- _Problem requirements_: Please copy out the records without changes, from the line containing "Open browser split screen icon" through the line containing "Action: (153, 21)", including both of those lines.

- _Given records_:

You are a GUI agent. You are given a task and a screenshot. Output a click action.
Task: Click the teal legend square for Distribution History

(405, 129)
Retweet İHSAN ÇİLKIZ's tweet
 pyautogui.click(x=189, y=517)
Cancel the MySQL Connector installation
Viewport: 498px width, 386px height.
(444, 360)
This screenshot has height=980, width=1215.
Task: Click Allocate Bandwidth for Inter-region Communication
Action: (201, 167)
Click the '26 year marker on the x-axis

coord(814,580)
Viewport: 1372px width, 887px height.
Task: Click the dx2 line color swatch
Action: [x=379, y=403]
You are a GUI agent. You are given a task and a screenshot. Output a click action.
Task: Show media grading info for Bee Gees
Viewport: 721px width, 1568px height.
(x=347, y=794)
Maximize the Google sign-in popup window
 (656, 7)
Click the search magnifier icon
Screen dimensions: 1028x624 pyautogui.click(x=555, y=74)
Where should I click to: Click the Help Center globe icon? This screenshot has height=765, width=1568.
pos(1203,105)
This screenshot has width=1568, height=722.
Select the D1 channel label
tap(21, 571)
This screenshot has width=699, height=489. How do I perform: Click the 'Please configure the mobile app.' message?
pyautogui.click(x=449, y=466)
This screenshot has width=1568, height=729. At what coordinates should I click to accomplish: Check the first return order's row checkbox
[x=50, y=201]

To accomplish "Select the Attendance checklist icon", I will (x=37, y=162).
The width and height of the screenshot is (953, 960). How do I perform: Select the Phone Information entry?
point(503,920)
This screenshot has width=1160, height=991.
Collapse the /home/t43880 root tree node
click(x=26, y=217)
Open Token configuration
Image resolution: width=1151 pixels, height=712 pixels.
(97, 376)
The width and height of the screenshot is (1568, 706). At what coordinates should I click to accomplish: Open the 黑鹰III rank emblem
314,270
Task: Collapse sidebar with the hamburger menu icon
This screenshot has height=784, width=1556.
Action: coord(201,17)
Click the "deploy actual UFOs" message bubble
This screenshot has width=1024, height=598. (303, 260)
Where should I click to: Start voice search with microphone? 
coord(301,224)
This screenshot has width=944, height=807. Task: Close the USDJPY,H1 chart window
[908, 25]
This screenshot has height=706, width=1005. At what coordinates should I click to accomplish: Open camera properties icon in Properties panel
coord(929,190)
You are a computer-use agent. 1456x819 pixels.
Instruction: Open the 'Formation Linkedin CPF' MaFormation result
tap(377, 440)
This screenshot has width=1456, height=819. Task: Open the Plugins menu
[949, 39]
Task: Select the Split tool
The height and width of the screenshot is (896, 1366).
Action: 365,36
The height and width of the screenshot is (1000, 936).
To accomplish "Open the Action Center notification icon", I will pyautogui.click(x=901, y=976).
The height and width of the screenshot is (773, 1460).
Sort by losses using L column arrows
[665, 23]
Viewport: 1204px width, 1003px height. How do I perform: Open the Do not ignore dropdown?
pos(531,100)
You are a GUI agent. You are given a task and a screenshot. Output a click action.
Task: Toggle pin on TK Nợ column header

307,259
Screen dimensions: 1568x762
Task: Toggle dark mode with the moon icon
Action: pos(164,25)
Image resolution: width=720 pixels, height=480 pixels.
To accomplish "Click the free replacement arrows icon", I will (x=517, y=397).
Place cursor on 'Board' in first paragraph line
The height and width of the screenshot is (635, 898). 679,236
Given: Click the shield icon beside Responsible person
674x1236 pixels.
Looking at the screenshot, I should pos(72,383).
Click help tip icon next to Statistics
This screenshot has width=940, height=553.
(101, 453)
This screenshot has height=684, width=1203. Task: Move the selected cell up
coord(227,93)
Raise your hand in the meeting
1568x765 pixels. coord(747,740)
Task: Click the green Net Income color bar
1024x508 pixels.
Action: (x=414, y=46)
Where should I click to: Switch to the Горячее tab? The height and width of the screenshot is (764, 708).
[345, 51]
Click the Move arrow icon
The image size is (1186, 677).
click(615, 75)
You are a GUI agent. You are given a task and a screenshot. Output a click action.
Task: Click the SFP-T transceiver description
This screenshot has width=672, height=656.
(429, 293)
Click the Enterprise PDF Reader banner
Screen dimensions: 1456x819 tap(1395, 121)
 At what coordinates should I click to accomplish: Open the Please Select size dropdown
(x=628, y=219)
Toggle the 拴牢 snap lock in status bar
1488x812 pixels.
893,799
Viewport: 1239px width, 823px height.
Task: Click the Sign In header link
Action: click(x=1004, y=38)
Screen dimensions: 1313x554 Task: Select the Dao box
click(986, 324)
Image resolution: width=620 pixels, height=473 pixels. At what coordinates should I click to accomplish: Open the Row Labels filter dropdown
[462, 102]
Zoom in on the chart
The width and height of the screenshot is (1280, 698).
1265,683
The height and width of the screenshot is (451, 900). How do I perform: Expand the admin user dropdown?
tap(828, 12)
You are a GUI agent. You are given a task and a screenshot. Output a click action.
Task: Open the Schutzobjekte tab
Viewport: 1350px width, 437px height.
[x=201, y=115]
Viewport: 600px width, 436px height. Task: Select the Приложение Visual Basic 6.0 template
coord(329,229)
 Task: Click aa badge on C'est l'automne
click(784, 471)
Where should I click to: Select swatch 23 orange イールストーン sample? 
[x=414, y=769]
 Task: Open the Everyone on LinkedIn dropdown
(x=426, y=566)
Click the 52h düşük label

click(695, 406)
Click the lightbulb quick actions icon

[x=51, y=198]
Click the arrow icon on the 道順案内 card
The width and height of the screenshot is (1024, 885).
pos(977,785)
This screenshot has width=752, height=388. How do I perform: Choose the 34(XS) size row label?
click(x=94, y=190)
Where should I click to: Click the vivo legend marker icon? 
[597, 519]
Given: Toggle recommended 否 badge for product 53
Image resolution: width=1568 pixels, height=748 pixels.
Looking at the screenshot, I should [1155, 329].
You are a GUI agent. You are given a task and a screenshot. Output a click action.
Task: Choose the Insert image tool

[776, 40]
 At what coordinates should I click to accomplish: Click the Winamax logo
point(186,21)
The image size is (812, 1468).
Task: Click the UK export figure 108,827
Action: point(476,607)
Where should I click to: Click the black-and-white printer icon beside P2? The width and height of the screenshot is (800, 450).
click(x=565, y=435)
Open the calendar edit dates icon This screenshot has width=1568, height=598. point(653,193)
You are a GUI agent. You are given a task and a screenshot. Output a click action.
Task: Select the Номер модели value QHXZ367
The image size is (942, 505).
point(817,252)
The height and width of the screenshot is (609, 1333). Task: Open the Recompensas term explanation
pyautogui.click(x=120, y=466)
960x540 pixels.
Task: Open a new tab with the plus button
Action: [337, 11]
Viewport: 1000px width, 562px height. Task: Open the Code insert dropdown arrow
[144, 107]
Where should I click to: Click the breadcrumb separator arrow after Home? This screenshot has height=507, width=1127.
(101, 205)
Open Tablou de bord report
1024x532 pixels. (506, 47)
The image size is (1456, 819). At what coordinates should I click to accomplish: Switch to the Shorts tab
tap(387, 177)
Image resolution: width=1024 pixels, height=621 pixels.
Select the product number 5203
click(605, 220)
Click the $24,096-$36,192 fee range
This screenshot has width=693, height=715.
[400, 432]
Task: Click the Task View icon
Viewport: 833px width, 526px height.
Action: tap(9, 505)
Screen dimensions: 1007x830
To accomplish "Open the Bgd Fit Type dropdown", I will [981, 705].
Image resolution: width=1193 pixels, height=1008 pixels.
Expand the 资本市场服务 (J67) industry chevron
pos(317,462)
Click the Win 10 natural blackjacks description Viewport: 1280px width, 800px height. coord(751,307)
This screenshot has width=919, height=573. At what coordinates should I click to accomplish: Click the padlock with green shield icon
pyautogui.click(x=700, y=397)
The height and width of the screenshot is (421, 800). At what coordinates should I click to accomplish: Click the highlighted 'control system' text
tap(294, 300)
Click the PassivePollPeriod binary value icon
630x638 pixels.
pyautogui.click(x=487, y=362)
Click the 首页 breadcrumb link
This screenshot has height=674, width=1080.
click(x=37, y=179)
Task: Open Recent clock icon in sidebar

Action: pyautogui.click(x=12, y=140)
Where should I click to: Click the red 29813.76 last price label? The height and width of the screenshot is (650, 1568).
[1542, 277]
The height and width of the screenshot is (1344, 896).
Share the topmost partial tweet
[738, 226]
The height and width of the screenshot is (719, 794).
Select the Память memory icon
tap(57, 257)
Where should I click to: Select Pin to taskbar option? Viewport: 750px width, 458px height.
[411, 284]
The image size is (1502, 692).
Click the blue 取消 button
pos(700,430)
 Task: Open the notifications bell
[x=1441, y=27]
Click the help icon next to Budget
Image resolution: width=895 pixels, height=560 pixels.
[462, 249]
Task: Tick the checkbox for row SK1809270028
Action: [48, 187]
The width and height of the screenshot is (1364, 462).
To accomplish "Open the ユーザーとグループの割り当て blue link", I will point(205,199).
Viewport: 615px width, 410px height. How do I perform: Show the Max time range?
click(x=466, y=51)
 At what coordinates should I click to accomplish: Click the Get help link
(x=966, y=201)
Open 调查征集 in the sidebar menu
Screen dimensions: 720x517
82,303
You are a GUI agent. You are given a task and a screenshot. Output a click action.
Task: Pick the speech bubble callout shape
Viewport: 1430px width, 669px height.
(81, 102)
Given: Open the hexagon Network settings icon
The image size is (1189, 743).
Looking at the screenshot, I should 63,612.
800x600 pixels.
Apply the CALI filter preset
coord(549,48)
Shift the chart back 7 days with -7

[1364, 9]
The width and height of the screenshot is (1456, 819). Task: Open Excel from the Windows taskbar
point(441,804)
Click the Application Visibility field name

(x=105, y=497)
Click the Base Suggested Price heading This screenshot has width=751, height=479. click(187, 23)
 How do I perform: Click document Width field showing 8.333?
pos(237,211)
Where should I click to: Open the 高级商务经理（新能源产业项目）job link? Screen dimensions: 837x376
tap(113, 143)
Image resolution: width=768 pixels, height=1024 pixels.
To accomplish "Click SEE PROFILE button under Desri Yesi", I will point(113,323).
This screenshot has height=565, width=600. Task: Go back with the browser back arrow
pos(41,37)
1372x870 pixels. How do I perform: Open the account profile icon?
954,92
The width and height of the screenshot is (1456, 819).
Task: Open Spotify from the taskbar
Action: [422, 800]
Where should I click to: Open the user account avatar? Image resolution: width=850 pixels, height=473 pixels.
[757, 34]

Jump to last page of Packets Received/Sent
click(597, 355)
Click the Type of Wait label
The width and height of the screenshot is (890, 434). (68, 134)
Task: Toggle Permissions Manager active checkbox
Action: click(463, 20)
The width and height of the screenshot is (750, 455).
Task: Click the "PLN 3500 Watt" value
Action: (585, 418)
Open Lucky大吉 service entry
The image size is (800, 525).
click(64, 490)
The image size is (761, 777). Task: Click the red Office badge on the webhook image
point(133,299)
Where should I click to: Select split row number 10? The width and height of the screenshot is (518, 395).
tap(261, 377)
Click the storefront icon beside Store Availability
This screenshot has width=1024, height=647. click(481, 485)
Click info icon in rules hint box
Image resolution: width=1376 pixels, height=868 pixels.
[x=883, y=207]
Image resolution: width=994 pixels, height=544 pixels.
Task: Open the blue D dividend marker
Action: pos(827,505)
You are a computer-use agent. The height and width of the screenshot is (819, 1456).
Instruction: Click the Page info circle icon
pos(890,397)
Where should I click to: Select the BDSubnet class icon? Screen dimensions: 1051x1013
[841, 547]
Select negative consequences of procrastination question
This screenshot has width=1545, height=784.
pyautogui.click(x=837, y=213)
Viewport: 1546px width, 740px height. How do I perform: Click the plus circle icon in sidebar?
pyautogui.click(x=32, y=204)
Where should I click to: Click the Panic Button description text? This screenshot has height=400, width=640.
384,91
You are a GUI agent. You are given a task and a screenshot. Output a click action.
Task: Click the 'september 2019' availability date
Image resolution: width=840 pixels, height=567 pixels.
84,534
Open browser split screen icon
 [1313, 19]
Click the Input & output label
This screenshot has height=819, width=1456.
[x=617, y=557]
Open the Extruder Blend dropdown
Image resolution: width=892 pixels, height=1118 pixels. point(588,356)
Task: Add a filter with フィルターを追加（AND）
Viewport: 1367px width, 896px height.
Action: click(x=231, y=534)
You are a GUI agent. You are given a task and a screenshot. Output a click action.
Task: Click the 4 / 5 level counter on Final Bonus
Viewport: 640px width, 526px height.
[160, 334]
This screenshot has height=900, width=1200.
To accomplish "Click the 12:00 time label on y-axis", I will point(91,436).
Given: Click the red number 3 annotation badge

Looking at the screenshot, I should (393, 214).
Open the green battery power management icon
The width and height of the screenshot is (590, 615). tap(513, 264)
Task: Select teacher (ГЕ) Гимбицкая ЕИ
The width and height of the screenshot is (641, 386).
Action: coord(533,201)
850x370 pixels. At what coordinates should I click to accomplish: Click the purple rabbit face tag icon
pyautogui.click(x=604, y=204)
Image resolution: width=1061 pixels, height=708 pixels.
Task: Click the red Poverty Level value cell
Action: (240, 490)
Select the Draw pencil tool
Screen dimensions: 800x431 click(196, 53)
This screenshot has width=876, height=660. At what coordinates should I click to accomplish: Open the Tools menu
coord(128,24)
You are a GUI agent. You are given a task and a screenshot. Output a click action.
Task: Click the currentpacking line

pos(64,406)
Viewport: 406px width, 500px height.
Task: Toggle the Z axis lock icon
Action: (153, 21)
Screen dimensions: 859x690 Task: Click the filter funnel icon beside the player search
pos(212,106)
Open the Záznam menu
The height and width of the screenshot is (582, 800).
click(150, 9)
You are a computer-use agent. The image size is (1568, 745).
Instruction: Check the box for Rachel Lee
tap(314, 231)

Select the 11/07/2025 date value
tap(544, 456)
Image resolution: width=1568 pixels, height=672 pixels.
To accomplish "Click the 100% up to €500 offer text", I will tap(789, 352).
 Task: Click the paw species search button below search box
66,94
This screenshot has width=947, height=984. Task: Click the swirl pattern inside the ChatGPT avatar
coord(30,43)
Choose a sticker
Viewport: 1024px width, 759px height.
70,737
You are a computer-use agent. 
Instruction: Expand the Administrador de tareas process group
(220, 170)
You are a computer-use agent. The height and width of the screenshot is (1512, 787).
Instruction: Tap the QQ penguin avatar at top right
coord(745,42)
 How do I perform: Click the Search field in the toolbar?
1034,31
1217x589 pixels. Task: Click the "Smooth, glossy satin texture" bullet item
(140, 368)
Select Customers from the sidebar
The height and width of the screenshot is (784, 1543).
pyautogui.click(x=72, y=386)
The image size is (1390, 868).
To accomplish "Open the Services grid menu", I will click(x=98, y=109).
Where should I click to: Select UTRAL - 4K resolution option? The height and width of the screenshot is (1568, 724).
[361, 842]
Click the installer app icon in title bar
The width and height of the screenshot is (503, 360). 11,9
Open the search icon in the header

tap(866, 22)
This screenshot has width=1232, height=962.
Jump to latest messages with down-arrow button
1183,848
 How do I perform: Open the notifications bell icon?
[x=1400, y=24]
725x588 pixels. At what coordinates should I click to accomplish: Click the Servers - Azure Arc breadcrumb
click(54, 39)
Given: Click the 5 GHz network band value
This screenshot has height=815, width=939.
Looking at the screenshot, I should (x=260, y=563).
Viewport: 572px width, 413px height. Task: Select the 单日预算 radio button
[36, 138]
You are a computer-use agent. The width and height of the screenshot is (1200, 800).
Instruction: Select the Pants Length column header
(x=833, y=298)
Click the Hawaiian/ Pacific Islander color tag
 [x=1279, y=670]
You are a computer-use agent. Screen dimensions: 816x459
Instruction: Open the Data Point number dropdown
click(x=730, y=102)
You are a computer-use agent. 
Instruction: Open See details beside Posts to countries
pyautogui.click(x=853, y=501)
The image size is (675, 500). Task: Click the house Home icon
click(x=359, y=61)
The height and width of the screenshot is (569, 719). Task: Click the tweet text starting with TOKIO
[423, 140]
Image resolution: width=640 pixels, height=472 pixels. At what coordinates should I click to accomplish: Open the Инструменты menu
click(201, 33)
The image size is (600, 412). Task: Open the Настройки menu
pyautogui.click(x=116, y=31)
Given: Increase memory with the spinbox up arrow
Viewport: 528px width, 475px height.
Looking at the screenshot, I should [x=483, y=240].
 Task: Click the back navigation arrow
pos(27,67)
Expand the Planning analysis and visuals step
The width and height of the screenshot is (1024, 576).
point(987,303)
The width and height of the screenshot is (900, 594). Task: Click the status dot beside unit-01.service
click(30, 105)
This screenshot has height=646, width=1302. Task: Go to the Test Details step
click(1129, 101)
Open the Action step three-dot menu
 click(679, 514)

- _Written solution_:
Open browser split screen icon
 [1313, 19]
Click the Input & output label
This screenshot has height=819, width=1456.
[x=617, y=557]
Open the Extruder Blend dropdown
Image resolution: width=892 pixels, height=1118 pixels. point(588,356)
Task: Add a filter with フィルターを追加（AND）
Viewport: 1367px width, 896px height.
Action: click(x=231, y=534)
You are a GUI agent. You are given a task and a screenshot. Output a click action.
Task: Click the 4 / 5 level counter on Final Bonus
Viewport: 640px width, 526px height.
[160, 334]
This screenshot has height=900, width=1200.
To accomplish "Click the 12:00 time label on y-axis", I will point(91,436).
Given: Click the red number 3 annotation badge

Looking at the screenshot, I should (393, 214).
Open the green battery power management icon
The width and height of the screenshot is (590, 615). tap(513, 264)
Task: Select teacher (ГЕ) Гимбицкая ЕИ
The width and height of the screenshot is (641, 386).
Action: coord(533,201)
850x370 pixels. At what coordinates should I click to accomplish: Click the purple rabbit face tag icon
pyautogui.click(x=604, y=204)
Image resolution: width=1061 pixels, height=708 pixels.
Task: Click the red Poverty Level value cell
Action: (240, 490)
Select the Draw pencil tool
Screen dimensions: 800x431 click(196, 53)
This screenshot has width=876, height=660. At what coordinates should I click to accomplish: Open the Tools menu
coord(128,24)
You are a GUI agent. You are given a task and a screenshot. Output a click action.
Task: Click the currentpacking line

pos(64,406)
Viewport: 406px width, 500px height.
Task: Toggle the Z axis lock icon
Action: (153, 21)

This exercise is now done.